───── Input material

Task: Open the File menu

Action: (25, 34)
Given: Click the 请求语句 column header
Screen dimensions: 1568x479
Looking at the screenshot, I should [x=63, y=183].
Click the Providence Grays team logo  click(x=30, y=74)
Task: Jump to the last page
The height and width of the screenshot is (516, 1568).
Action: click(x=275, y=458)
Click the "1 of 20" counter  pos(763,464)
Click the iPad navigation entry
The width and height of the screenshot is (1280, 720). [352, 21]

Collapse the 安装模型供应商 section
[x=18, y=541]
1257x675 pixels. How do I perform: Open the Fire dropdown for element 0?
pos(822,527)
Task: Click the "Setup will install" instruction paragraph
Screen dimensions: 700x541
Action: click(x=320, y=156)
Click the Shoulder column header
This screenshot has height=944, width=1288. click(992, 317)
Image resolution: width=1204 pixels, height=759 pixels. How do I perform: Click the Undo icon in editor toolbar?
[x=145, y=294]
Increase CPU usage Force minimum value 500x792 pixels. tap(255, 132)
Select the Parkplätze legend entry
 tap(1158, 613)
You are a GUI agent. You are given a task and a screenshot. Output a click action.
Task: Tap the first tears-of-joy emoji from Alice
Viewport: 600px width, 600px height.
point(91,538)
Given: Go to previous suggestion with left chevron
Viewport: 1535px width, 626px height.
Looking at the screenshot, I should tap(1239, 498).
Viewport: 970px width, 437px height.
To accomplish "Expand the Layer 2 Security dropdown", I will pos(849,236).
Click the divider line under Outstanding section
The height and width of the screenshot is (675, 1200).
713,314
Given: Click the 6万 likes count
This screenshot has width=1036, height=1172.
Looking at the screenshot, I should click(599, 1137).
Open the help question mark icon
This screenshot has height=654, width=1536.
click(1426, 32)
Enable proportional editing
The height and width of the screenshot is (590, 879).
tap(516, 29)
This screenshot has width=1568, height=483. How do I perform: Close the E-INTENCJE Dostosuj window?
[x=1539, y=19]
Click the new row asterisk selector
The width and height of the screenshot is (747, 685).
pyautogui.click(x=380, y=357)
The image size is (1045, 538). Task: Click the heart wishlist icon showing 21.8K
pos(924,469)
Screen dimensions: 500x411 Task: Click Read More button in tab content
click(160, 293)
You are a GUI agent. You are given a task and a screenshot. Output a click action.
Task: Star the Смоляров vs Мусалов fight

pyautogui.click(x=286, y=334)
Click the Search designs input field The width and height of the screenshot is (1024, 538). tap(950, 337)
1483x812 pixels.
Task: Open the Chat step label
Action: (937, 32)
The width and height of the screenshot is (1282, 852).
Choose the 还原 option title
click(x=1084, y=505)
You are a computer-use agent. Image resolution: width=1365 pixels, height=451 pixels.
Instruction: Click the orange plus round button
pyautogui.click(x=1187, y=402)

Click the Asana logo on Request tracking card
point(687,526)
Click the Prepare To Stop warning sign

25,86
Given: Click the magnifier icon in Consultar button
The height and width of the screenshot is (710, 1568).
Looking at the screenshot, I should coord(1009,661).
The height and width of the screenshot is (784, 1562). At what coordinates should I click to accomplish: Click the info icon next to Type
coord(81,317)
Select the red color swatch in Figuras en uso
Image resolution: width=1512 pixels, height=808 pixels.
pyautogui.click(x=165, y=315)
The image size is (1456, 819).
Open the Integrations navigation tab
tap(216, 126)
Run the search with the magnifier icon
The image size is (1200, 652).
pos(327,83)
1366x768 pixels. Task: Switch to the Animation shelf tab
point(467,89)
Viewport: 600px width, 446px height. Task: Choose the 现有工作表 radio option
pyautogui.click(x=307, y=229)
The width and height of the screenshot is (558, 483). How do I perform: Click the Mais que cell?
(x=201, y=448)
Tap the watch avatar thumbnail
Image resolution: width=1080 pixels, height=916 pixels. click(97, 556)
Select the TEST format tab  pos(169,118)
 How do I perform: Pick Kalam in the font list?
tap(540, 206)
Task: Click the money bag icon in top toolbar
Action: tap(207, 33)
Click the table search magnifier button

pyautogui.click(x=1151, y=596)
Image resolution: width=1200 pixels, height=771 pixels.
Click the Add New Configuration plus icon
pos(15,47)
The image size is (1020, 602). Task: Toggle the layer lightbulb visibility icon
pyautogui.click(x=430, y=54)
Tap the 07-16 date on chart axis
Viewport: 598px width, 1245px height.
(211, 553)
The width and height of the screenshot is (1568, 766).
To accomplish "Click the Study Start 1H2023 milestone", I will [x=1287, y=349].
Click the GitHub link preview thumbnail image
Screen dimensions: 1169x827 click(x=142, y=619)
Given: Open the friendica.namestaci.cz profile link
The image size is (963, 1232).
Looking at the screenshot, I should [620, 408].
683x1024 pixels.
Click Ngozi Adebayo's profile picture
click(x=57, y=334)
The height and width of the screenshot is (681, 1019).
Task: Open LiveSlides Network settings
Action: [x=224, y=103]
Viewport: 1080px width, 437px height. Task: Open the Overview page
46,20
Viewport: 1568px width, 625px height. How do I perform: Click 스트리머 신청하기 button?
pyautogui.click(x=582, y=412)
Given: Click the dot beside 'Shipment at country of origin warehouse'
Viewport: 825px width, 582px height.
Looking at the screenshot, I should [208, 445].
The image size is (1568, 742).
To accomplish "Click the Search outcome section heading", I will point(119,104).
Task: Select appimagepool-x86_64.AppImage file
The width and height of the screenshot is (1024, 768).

──────────

Would you copy out all of the entries exactly?

**Response**
Task: Open the File menu

Action: (25, 34)
Given: Click the 请求语句 column header
Screen dimensions: 1568x479
Looking at the screenshot, I should [x=63, y=183].
Click the Providence Grays team logo  click(x=30, y=74)
Task: Jump to the last page
The height and width of the screenshot is (516, 1568).
Action: click(x=275, y=458)
Click the "1 of 20" counter  pos(763,464)
Click the iPad navigation entry
The width and height of the screenshot is (1280, 720). [352, 21]

Collapse the 安装模型供应商 section
[x=18, y=541]
1257x675 pixels. How do I perform: Open the Fire dropdown for element 0?
pos(822,527)
Task: Click the "Setup will install" instruction paragraph
Screen dimensions: 700x541
Action: click(x=320, y=156)
Click the Shoulder column header
This screenshot has height=944, width=1288. click(992, 317)
Image resolution: width=1204 pixels, height=759 pixels. How do I perform: Click the Undo icon in editor toolbar?
[x=145, y=294]
Increase CPU usage Force minimum value 500x792 pixels. tap(255, 132)
Select the Parkplätze legend entry
 tap(1158, 613)
You are a GUI agent. You are given a task and a screenshot. Output a click action.
Task: Tap the first tears-of-joy emoji from Alice
Viewport: 600px width, 600px height.
point(91,538)
Given: Go to previous suggestion with left chevron
Viewport: 1535px width, 626px height.
Looking at the screenshot, I should tap(1239, 498).
Viewport: 970px width, 437px height.
To accomplish "Expand the Layer 2 Security dropdown", I will pos(849,236).
Click the divider line under Outstanding section
The height and width of the screenshot is (675, 1200).
713,314
Given: Click the 6万 likes count
This screenshot has width=1036, height=1172.
Looking at the screenshot, I should click(599, 1137).
Open the help question mark icon
This screenshot has height=654, width=1536.
click(1426, 32)
Enable proportional editing
The height and width of the screenshot is (590, 879).
tap(516, 29)
This screenshot has width=1568, height=483. How do I perform: Close the E-INTENCJE Dostosuj window?
[x=1539, y=19]
Click the new row asterisk selector
The width and height of the screenshot is (747, 685).
pyautogui.click(x=380, y=357)
The image size is (1045, 538). Task: Click the heart wishlist icon showing 21.8K
pos(924,469)
Screen dimensions: 500x411 Task: Click Read More button in tab content
click(160, 293)
You are a GUI agent. You are given a task and a screenshot. Output a click action.
Task: Star the Смоляров vs Мусалов fight

pyautogui.click(x=286, y=334)
Click the Search designs input field The width and height of the screenshot is (1024, 538). tap(950, 337)
1483x812 pixels.
Task: Open the Chat step label
Action: (937, 32)
The width and height of the screenshot is (1282, 852).
Choose the 还原 option title
click(x=1084, y=505)
You are a computer-use agent. Image resolution: width=1365 pixels, height=451 pixels.
Instruction: Click the orange plus round button
pyautogui.click(x=1187, y=402)

Click the Asana logo on Request tracking card
point(687,526)
Click the Prepare To Stop warning sign

25,86
Given: Click the magnifier icon in Consultar button
The height and width of the screenshot is (710, 1568).
Looking at the screenshot, I should coord(1009,661).
The height and width of the screenshot is (784, 1562). At what coordinates should I click to accomplish: Click the info icon next to Type
coord(81,317)
Select the red color swatch in Figuras en uso
Image resolution: width=1512 pixels, height=808 pixels.
pyautogui.click(x=165, y=315)
The image size is (1456, 819).
Open the Integrations navigation tab
tap(216, 126)
Run the search with the magnifier icon
The image size is (1200, 652).
pos(327,83)
1366x768 pixels. Task: Switch to the Animation shelf tab
point(467,89)
Viewport: 600px width, 446px height. Task: Choose the 现有工作表 radio option
pyautogui.click(x=307, y=229)
The width and height of the screenshot is (558, 483). How do I perform: Click the Mais que cell?
(x=201, y=448)
Tap the watch avatar thumbnail
Image resolution: width=1080 pixels, height=916 pixels. click(97, 556)
Select the TEST format tab  pos(169,118)
 How do I perform: Pick Kalam in the font list?
tap(540, 206)
Task: Click the money bag icon in top toolbar
Action: tap(207, 33)
Click the table search magnifier button

pyautogui.click(x=1151, y=596)
Image resolution: width=1200 pixels, height=771 pixels.
Click the Add New Configuration plus icon
pos(15,47)
The image size is (1020, 602). Task: Toggle the layer lightbulb visibility icon
pyautogui.click(x=430, y=54)
Tap the 07-16 date on chart axis
Viewport: 598px width, 1245px height.
(211, 553)
The width and height of the screenshot is (1568, 766).
To accomplish "Click the Study Start 1H2023 milestone", I will [x=1287, y=349].
Click the GitHub link preview thumbnail image
Screen dimensions: 1169x827 click(x=142, y=619)
Given: Open the friendica.namestaci.cz profile link
The image size is (963, 1232).
Looking at the screenshot, I should [620, 408].
683x1024 pixels.
Click Ngozi Adebayo's profile picture
click(x=57, y=334)
The height and width of the screenshot is (681, 1019).
Task: Open LiveSlides Network settings
Action: [x=224, y=103]
Viewport: 1080px width, 437px height. Task: Open the Overview page
46,20
Viewport: 1568px width, 625px height. How do I perform: Click 스트리머 신청하기 button?
pyautogui.click(x=582, y=412)
Given: Click the dot beside 'Shipment at country of origin warehouse'
Viewport: 825px width, 582px height.
Looking at the screenshot, I should [208, 445].
The image size is (1568, 742).
To accomplish "Click the Search outcome section heading", I will point(119,104).
Task: Select appimagepool-x86_64.AppImage file
The width and height of the screenshot is (1024, 768).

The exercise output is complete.